Procedural / Timeline Notes
- The Act was considered and passed by both chambers in 2025 and became law as Act No. 479, effective June 20, 2025.
- The bill builds on prior executive orders, federal guidance, and a preexisting Secretary’s EJ Advisory Board; implementation will depend on subsequent agency guidance, rulemaking, and administrative actions to operationalize the Article’s objectives.
Potential Impact / Considerations
- Establishes a statutory basis for integrating EJ considerations into state policy and administration, which can lead to more systematic identification of at‑risk communities, improved public engagement, targeted investments, or shifts in permitting and enforcement priorities.

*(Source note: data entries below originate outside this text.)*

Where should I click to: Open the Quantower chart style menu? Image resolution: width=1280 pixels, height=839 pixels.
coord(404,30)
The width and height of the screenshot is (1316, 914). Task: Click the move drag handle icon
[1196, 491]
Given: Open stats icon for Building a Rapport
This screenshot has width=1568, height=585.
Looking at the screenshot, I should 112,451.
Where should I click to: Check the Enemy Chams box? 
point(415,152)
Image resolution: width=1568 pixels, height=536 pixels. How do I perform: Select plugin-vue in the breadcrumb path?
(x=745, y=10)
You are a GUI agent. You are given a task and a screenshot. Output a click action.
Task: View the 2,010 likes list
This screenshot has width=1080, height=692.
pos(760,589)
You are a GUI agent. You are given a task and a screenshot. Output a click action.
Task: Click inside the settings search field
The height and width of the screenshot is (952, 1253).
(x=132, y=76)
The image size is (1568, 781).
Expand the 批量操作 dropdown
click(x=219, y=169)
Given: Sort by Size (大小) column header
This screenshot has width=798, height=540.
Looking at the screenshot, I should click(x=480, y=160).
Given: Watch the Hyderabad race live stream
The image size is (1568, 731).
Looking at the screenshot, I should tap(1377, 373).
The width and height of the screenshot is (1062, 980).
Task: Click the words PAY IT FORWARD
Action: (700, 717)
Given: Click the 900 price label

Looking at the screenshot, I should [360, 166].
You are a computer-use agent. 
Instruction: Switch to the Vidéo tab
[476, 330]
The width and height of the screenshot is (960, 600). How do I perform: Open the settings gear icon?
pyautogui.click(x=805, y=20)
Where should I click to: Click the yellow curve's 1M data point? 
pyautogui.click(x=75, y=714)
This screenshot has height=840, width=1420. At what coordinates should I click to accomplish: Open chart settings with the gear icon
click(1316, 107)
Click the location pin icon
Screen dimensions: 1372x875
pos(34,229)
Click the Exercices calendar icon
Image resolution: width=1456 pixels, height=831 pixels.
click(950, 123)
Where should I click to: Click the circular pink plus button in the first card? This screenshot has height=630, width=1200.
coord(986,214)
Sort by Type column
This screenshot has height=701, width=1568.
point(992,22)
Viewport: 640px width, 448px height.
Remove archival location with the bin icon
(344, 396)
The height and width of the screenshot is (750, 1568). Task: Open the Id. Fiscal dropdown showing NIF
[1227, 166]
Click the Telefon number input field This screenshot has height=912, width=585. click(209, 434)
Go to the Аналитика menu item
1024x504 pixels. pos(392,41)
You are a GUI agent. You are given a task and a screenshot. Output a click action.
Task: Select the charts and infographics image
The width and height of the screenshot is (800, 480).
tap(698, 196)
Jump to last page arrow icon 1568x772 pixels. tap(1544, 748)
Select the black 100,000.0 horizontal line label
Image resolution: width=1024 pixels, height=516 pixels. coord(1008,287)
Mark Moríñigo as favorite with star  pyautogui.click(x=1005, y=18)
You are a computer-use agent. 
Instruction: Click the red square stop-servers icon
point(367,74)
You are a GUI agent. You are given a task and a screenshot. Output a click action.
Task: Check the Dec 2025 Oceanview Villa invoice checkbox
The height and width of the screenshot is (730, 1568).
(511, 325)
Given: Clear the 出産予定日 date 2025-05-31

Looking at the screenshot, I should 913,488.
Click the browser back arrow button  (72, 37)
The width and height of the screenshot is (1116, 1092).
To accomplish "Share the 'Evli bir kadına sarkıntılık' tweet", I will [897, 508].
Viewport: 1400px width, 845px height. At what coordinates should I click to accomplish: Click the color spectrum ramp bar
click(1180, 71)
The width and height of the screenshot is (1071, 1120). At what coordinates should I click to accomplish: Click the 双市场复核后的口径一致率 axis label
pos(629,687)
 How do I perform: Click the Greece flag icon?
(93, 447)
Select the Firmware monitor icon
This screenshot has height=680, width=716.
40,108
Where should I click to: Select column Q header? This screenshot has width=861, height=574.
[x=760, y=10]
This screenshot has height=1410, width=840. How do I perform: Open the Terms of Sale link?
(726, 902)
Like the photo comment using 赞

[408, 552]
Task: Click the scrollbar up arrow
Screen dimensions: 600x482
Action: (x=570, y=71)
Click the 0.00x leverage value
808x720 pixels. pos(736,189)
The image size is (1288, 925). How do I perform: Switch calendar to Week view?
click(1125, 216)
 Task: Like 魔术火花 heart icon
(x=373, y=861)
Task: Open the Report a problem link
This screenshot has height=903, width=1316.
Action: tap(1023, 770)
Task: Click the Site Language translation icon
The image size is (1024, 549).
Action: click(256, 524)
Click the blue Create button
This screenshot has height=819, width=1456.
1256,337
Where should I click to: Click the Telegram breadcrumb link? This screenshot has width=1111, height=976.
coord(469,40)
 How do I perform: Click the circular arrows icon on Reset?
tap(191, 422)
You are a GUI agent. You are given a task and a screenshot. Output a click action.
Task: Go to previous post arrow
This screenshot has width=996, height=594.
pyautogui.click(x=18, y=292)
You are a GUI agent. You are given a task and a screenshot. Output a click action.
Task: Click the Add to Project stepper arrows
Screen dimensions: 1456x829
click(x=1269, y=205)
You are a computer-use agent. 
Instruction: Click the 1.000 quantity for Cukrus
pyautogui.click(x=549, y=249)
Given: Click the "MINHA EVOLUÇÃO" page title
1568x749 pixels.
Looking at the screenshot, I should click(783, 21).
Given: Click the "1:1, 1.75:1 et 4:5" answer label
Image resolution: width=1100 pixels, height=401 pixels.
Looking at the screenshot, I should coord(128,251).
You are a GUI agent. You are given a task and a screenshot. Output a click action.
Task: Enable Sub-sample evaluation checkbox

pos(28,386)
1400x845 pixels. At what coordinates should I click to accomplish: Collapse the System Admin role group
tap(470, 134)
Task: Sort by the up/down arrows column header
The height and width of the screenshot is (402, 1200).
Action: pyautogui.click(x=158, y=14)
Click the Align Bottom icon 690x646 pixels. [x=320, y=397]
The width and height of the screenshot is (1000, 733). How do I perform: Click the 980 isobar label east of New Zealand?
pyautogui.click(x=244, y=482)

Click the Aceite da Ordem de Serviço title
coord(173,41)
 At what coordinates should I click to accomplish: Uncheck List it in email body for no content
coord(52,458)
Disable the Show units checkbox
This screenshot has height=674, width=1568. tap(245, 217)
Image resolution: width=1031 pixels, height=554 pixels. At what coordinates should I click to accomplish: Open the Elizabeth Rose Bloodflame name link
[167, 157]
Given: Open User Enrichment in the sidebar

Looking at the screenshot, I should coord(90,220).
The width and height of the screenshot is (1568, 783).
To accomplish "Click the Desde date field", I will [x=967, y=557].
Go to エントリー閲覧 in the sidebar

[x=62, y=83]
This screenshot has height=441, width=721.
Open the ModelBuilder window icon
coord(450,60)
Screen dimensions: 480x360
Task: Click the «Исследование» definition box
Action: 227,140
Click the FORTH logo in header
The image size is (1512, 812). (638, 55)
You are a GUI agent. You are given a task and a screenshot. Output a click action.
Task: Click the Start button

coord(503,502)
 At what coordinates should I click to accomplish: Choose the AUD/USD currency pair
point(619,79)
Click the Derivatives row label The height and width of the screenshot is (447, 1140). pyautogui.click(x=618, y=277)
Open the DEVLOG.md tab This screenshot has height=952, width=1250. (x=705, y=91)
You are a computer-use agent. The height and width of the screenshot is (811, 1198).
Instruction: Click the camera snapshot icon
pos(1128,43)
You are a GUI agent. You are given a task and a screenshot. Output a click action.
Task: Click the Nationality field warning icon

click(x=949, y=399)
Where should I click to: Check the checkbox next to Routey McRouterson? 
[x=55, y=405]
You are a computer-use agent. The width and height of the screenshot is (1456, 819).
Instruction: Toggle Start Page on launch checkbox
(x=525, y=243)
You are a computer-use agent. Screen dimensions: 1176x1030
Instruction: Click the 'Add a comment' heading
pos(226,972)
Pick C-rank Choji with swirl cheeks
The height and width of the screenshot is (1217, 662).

- May prompt agencies to develop technical tools (mapping, cumulative impact assessments), designate EJ leads, and align federal and state funding to disadvantaged communities — although specific mandates and resource implications depend on provisions beyond the excerpted definitions and purpose.
- Expected beneficiaries include communities historically overburdened by pollution and environmental hazards; regulated entities and local governments may face new procedural requirements depending on agency implementation.
For the complete operative obligations, implementation timeline, and any agency rulemaking or reporting requirements created by HB 684, consult the final enrolled Act No. 479 and subsequent administrative guidance from the North Carolina Department of Environmental Quality and other relevant State agencies.